EFSA calls for research network to address bee losses
Date:03-25-2014
Closer cooperation among EU agencies, Member States and researchers is urgently needed to improve understanding of how multiple stressors damage bee health. That is one of the conclusions of a
report recently published by EFSA, which also proposes that a centralised, open-access research database be created to support the development of a holistic approach to assessing bee stressors.
A number of European organisations are currently involved in research projects related to bee health, and their work is sometimes fragmentary and overlapping. Tighter collaboration would help to remove duplication of work, identify research priorities, agree new methodologies and share technological developments, the report says.
EFSA proposes a network that would encompass the European Commission’s Bee Interservice Group; the European Reference Laboratory for Bee Health; Member State bodies such as the French food safety agency ANSES; other EU agencies such as the European Medicines Agency (EMA); and international organisations.
The network is one of the recommendations made in an EFSA overview of work on bee risk assessment being carried out across the EU. The aim of the report, which was compiled in cooperation with the European Commission and Member States, is to highlight knowledge gaps and suggest research that would assist the development of a harmonised environmental risk assessment scheme for bees.

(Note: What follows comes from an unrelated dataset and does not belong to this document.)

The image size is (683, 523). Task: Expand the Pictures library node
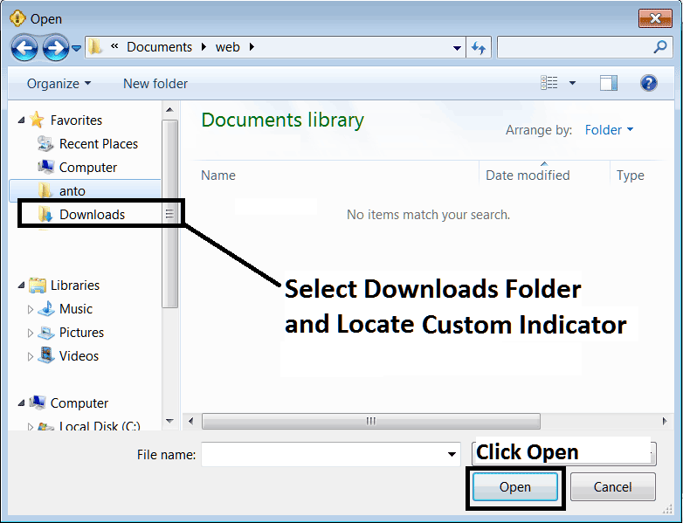(x=31, y=333)
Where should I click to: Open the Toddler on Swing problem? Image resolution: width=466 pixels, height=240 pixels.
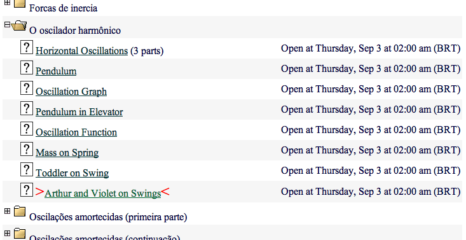coord(72,173)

Dr Agnès Rortais, a biologist and bee scientist at EFSA, said: “Our analysis shows that there is a lot of research activity related to bee health in Europe, but that it is not always well balanced across disciplines and there is duplication. For example, there is a dearth of work on bees other than honeybees and, even for honeybees, studies have focused only on a few subspecies whereas there is a large diversity with local adaptations in Europe. There is also a lack of research on reproduction of queens and drones.
“We also noted a scarcity of projects related to the risk assessment of multiple stressors in bees, although we know that in their natural environment bees face a variety of stressors, and we urgently need to improve our understanding of how these factors combine and interact.”

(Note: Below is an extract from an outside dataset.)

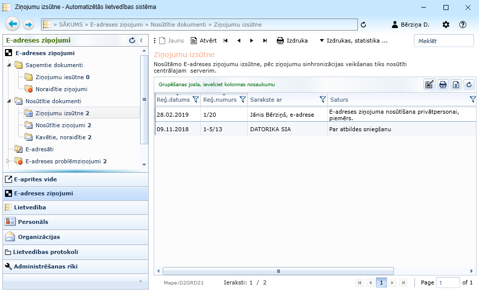Click the export to Excel grid icon

[x=455, y=85]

An important initiative in the latter area is a dedicated working group that was recently set up by ANSES to analyse data on the exposure of bees to stressors such as pathogens, pests, pesticides and veterinary medicines, and to review the scientific literature on interactions between these factors. EFSA is participating in the ANSES group and has also contributed to a workshop organised by the EU Animal Health and Welfare project (ANIHWA), which was set up to increase coordination of national research programmes on health and welfare of farm animals, including bees.
Dr Rortais added: “Our analysis tells us that Member States and the Commission have been more involved than EFSA in researching the effects of biological stressors on bees, whereas in chemical stressors the roles are reversed. So it makes sense to combine our relative fields of expertise as we move towards developing an approach for assessing the combined effects of these stressors.”
EFSA also recommends the formation of an open-access, centralised database of information and methods that can be used to assess the risks from single and multiple stressors. Several databases have been developed to promote data sharing, but there is no single, publicly accessible repository.